[Item coordinate data]
· · ·
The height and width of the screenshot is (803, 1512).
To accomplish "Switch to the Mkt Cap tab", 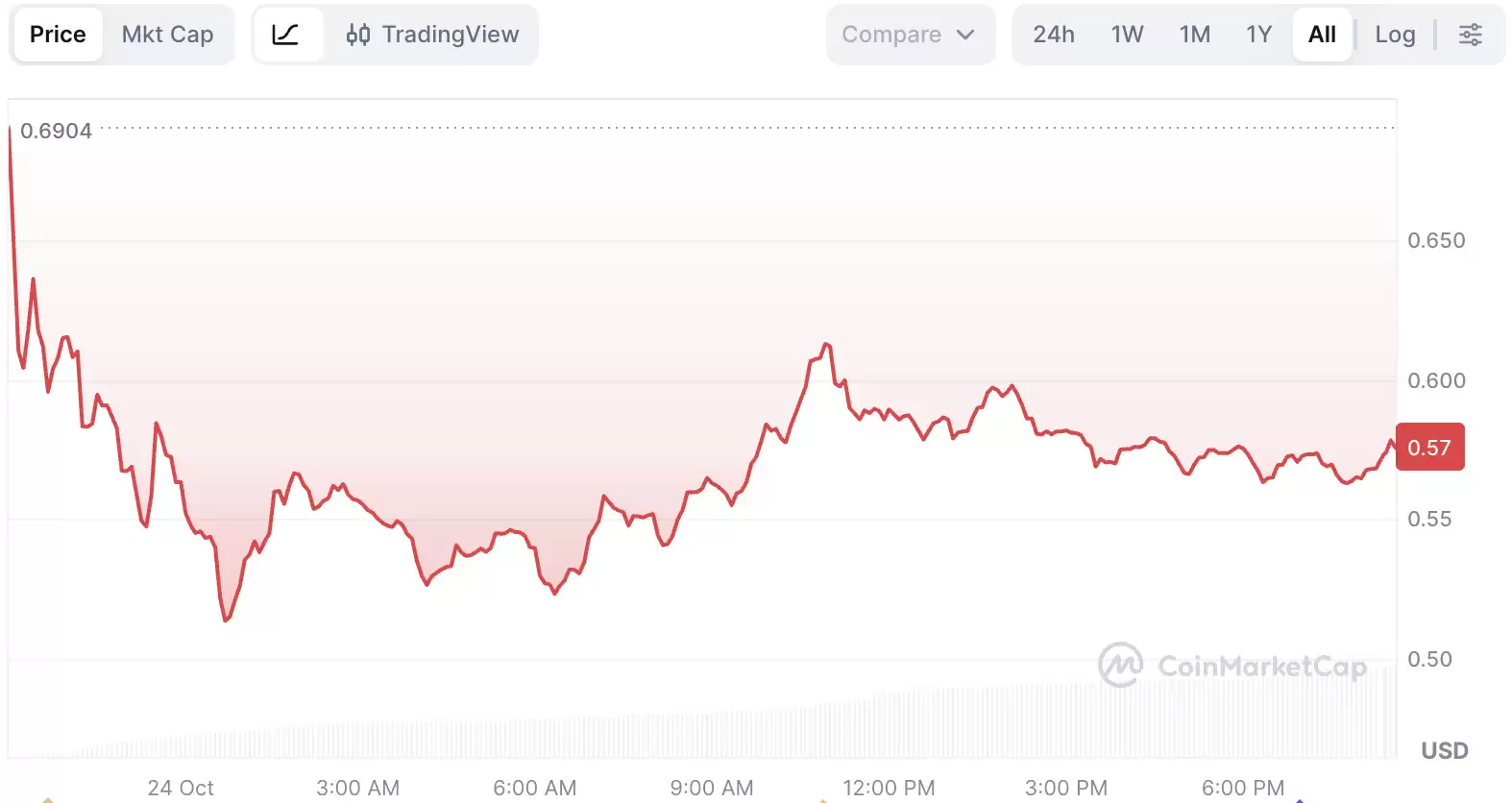I will tap(167, 35).
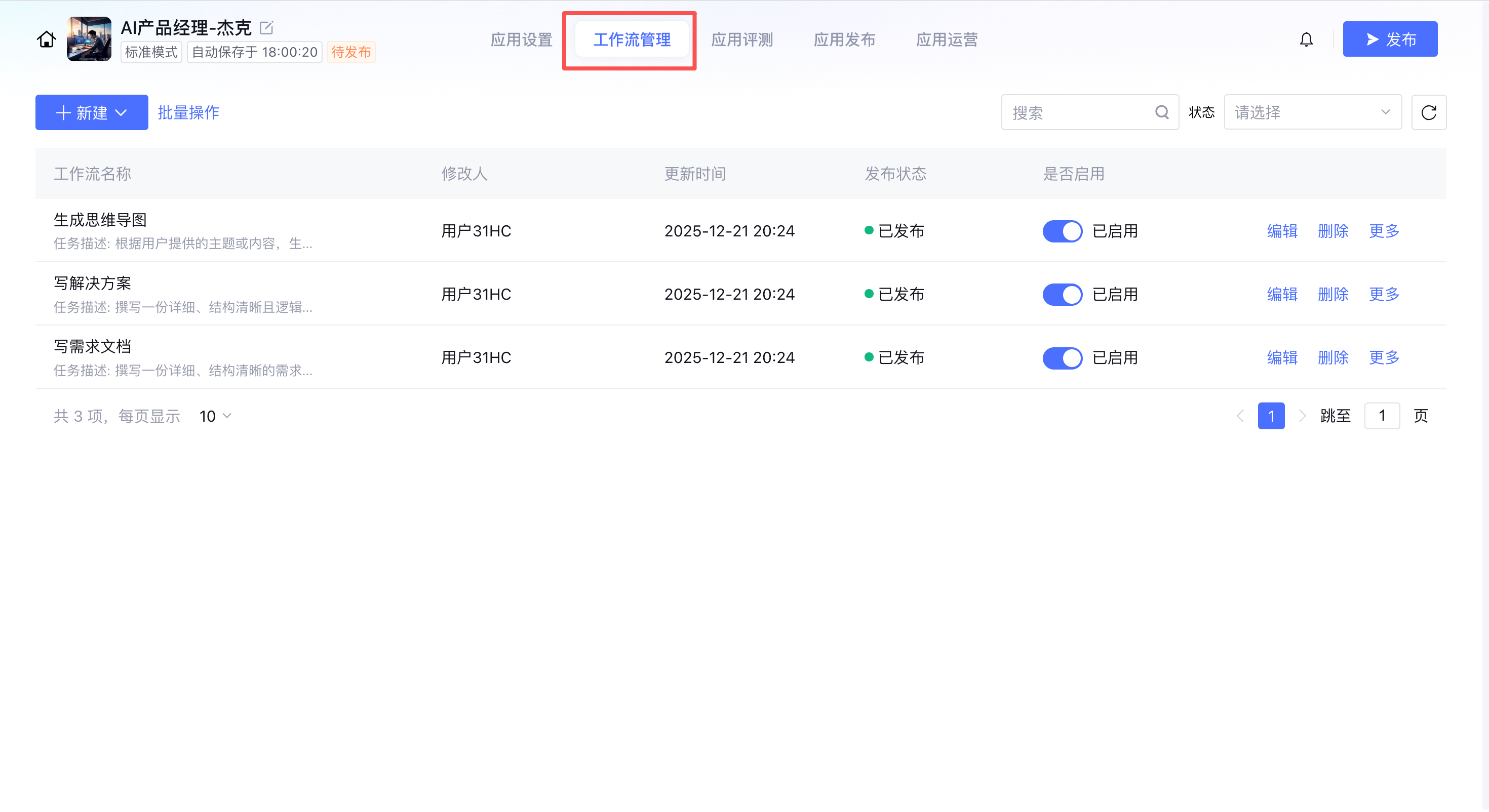Open the per-page count 10 dropdown
This screenshot has width=1489, height=812.
215,416
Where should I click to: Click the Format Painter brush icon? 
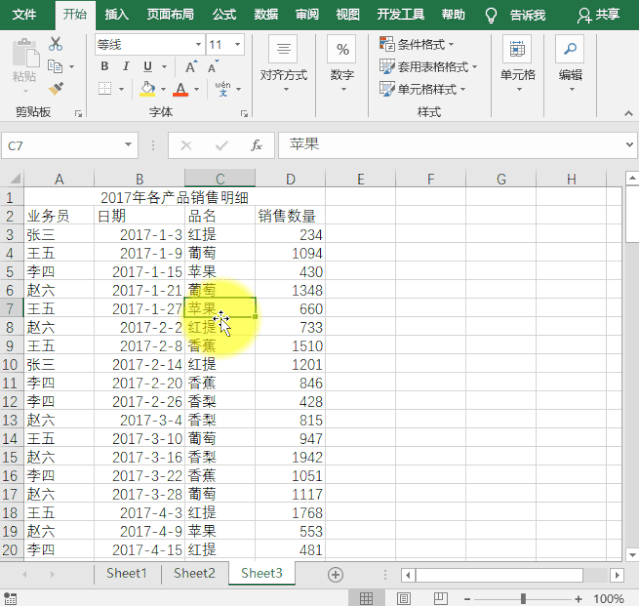pyautogui.click(x=55, y=88)
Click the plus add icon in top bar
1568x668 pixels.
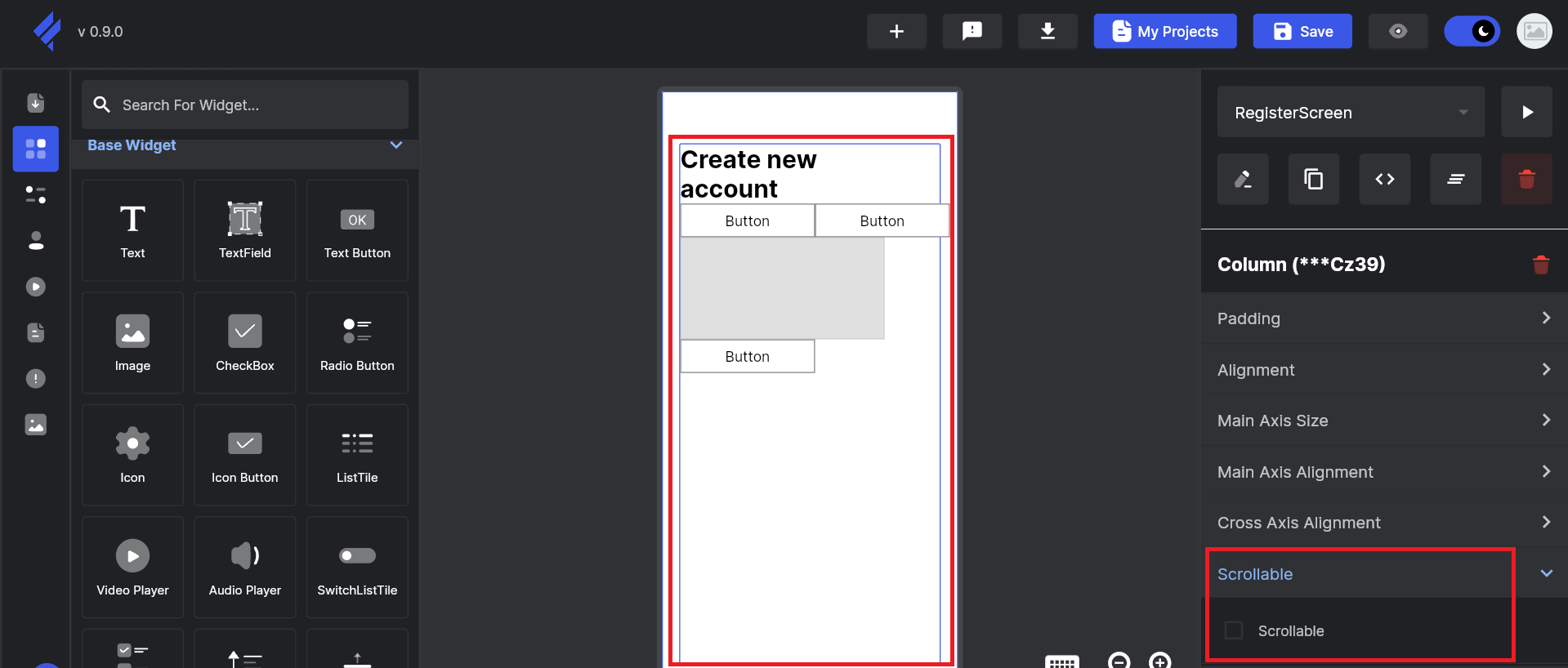click(x=896, y=31)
· · ·
Rewrite the stretch from the line containing "Where should I" through the end of the items as a JSON list of strings, one string per line, with blank lines omitted. Leave the pictures out.

[
  "Where should I click to: Click the Format Painter brush icon? ",
  "pyautogui.click(x=55, y=88)",
  "Click the plus add icon in top bar",
  "1568x668 pixels.",
  "click(x=896, y=31)"
]